Mr. Speaker, I was very impressed with the hon. member opposite. I have been impressed with him before because he is a very deep student of democracy and democratic behaviour.

I was struck by three words he kept repeating about halfway through his speech, “in the end”. I wondered when he was going to come to the end. He did come to the end of his speech, but he also suggested that, in the end, he and every elected member here is responsible to their constituents. I could not agree with him more.

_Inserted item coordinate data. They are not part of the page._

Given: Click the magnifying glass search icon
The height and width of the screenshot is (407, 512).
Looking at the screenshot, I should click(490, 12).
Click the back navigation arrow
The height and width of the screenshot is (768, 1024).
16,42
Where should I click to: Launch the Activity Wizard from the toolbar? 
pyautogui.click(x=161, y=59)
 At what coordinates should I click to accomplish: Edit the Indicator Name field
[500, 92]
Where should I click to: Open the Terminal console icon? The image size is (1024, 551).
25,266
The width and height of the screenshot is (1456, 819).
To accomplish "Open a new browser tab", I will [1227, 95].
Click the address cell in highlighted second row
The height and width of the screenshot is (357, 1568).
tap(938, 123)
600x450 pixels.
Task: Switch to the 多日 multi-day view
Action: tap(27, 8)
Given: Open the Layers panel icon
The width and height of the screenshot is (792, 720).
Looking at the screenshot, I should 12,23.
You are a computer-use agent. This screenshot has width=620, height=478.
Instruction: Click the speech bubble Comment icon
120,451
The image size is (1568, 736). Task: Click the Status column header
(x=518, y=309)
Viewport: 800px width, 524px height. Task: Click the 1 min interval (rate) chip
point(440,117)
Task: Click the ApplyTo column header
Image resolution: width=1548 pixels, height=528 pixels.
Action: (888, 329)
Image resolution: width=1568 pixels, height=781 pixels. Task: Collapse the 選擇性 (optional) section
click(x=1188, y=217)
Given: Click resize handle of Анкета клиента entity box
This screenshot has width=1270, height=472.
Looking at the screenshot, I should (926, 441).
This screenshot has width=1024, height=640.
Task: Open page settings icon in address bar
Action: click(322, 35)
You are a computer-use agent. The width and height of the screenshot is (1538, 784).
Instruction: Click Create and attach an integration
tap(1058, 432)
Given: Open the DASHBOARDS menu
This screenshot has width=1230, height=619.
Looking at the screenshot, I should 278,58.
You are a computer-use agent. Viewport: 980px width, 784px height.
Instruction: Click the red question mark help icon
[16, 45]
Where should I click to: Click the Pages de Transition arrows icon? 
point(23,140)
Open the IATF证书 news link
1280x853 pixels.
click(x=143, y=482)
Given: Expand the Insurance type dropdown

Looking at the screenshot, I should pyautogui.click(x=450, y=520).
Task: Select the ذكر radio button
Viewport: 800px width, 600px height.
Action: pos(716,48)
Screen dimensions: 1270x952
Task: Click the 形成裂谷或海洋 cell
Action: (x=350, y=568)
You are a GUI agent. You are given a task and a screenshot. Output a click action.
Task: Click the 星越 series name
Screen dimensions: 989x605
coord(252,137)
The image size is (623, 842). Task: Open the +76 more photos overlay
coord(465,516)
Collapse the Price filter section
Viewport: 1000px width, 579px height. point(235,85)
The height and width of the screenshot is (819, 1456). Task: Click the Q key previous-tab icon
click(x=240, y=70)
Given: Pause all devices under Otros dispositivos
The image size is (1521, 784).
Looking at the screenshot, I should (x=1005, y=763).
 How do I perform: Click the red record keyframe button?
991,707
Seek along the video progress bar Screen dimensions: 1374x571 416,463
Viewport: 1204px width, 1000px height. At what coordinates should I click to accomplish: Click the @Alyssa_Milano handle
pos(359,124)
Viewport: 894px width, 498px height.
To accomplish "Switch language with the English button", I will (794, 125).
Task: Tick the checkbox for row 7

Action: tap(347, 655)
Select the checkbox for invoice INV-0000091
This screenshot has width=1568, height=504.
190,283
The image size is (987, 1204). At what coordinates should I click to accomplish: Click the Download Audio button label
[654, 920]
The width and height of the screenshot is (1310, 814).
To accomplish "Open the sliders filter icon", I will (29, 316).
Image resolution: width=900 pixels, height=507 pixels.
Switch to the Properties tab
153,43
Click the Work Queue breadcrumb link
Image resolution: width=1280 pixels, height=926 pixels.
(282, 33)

He actually said something sensible about the other place just a moment ago. That is good. If he would now only add that we will elect those people as well, he would really be in the good books.

There is a question I want to ask the hon. member. I believe he was elected on the promise that the Government of Canada and parliament would appoint an ethics counsellor who would report to the House and to parliament.

I noticed when I looked at Hansard and at the voting record of the hon. member that he voted nay on that issue. Whom was he representing: himself, his constituents, or the Prime Minister?

Speech From The Throne February 6th, 2001

He is on my side but he is with the government over there.

I was rather impressed with the way the member dissected the Speech from the Throne. I think he did a pretty fair job of it. However, this morning a private member's bill was introduced that deals with the custody of children when parents divorce. The Speech from the Throne did not really deal with that issue. I know the member cares about that issue because the people in Prince Edward Island are very concerned with families.

Would the hon. member tell us what his position would be in terms of joint custody for children?

Speech From The Throne February 6th, 2001

Mr. Speaker, I too want to congratulate the hon. member for his maiden speech. I remember the first speech I gave in the House of Commons. It is a very nerve-racking experience and can be very disconcerting. The member did an admirable job and I commend him. The only trouble is he is on the wrong side of the House.

Speech From The Throne February 6th, 2001

Mr. Speaker, I am impressed with the hon. member opposite. He ought to be commended for the beautiful, wonderful and insightful remarks he just made. I congratulate him on his re-election to the House of Commons.

The member brings forward a balanced position and puts it together nicely. In light of his impassioned speech and his obvious understanding of the problem, why has his government not given to farmers the money it promised them, let alone a new program to help them with other problems?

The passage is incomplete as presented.